Monday 3rd August 2015, 14.30 BST
23 Open tickets this month, full review time.
Newish this morning
As discussed on TB-SUPPORT, a few sites have been getting "I can't lcg-tag your CE" tickets from Biomed. The Liverpool ticket 115449, solved and verified, was the flagship of these issues. Brunel (115445) and EFDA-JET (115448) also have tickets about this.
Sno+ "glite-wms-job-status warning" (3/8)
Glasgow: 115435
Tier 1: 115434
Matt M submitted these tickets to Glasgow and the Tier 1 after having trouble with a proportion of Sno+ jobs. Both are being looked at- definitely worth collaborating on this one.
Wiki-leak...
115399(31/7)
Jeremy noticed that the wiki didn't work for him on Friday - but it seems to work for Jeremy, Alessandra and myself now. As Jeremy notes the ticket can be closed, but out of interest did anyone else spot any problems? In progress (3/8)
Spare the ROD...
LIVERPOOL
115433 (3/8)

· · ·

▶ **Written tasks**
A - In the ticket review, who submitted the Sno+ tickets to Glasgow and the Tier 1?
B - List every ticket number that appears in the ticket review.
C - Write a continuation of the ticket review that picks up after its last line.

· · ·

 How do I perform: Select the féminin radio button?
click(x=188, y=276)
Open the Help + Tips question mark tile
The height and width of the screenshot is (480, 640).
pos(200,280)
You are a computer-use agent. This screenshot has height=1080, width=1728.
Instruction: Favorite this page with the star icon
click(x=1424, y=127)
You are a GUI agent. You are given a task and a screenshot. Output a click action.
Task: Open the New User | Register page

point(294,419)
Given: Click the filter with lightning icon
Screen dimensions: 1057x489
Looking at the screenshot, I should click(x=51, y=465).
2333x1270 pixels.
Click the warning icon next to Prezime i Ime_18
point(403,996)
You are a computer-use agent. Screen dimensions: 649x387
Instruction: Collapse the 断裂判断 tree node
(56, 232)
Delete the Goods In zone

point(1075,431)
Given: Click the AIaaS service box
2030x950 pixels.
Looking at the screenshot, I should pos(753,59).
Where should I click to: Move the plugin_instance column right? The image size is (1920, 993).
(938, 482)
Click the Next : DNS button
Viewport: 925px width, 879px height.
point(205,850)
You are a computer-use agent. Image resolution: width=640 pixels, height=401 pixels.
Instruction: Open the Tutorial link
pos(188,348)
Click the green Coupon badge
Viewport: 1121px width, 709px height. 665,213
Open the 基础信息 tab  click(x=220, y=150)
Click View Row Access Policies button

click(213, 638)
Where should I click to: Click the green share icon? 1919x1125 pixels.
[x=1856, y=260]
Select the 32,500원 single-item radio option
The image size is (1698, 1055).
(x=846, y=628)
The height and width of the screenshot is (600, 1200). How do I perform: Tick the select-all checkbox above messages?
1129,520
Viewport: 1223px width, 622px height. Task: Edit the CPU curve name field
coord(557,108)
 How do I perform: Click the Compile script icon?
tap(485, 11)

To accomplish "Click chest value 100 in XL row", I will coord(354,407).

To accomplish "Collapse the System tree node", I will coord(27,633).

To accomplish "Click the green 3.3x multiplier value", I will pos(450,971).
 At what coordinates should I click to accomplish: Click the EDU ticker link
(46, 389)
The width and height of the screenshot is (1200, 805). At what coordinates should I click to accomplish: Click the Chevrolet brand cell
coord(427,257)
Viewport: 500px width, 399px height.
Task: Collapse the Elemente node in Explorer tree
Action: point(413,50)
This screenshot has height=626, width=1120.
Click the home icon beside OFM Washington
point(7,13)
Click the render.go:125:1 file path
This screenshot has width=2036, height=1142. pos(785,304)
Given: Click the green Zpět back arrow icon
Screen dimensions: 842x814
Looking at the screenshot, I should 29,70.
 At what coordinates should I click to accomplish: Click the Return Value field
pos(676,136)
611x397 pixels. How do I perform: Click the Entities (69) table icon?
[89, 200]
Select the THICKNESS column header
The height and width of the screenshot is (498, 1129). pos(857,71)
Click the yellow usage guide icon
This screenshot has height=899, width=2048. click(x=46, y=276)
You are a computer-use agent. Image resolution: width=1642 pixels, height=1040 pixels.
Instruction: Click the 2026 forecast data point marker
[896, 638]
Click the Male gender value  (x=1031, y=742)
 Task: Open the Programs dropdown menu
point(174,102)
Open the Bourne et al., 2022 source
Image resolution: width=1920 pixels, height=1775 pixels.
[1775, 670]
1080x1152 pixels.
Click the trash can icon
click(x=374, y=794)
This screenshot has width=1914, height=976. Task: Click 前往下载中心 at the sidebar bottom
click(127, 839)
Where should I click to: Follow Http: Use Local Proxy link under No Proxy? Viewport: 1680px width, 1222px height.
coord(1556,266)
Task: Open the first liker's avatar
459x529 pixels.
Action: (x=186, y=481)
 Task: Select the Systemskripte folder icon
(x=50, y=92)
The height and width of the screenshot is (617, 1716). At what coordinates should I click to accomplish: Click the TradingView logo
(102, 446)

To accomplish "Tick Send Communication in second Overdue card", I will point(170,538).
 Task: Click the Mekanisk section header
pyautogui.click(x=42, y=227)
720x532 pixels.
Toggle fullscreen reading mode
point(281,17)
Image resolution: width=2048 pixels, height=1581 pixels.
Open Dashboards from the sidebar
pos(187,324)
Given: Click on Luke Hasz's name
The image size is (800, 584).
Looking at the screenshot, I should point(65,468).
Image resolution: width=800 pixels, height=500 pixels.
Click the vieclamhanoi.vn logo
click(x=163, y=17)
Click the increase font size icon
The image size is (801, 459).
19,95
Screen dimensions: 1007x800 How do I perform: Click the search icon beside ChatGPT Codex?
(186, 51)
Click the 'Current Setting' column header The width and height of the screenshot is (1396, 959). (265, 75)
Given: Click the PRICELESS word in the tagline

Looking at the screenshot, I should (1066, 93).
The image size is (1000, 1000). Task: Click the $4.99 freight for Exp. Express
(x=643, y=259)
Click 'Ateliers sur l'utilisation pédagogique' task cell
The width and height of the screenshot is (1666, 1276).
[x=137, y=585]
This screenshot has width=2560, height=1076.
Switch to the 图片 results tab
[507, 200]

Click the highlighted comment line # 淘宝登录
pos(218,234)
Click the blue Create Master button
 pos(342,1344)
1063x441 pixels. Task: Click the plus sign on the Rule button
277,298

· · ·

▶ **Task-by-task answers**
A - Matt M submitted them.

B - 115449, 115445, 115448, 115435, 115434, 115399, 115433

C -
Some CE problems noticed on the dashboard for the Liver-lads - who might be in mourning. Assigned (3/8) Update - aaannd Solved by upping gridftp max connections
RALPP & UCL
114764
114851
Both of these are "availability" alarm tickets, on-holding until they clear. I hope RALPP managed to get a re-computation for their unfair failures (IGTF-1.65 problems on ARC).
Sno+'d Under
115387 (30/7)
I'm uncertain if this Sno+ ticket, probably somewhat related to Matt M's recent thread on TB-SUPPORT and concerning xrootd access, is meant for the Tier 1 or RALPP. Assigned (3/8)
First Tier Problems.
115417 (2/8)
LHCB spotted a number of nodes with cvmfs problems at the Tier 1, which the RAL team had already jumped on and repaired this morning. They wonder if the problem persists. Waiting for reply (3/8)
115290 (28/7)
An FTS problem requiring some special CA magic to solve, but the current CA-wizard isn't about. On hold (29/7)
113836 (20/5)
Glue 1 vs Glue 2 queue mismatches. It's being worked on perfecting cluster publishing for ARC CEs, but the ticket could either do with an update or on-holding. In progress (24/6)
114992 (10/7)
CMS transfers failing between RAL and, err, TAMU in the US. Assigned to RAL, where Brian has investigating and Andrew has posed an good question, asking if the user has considered managing the transfers with FTS. Quiet on the user side. In progress (21/7)
108944 (1/10/2014)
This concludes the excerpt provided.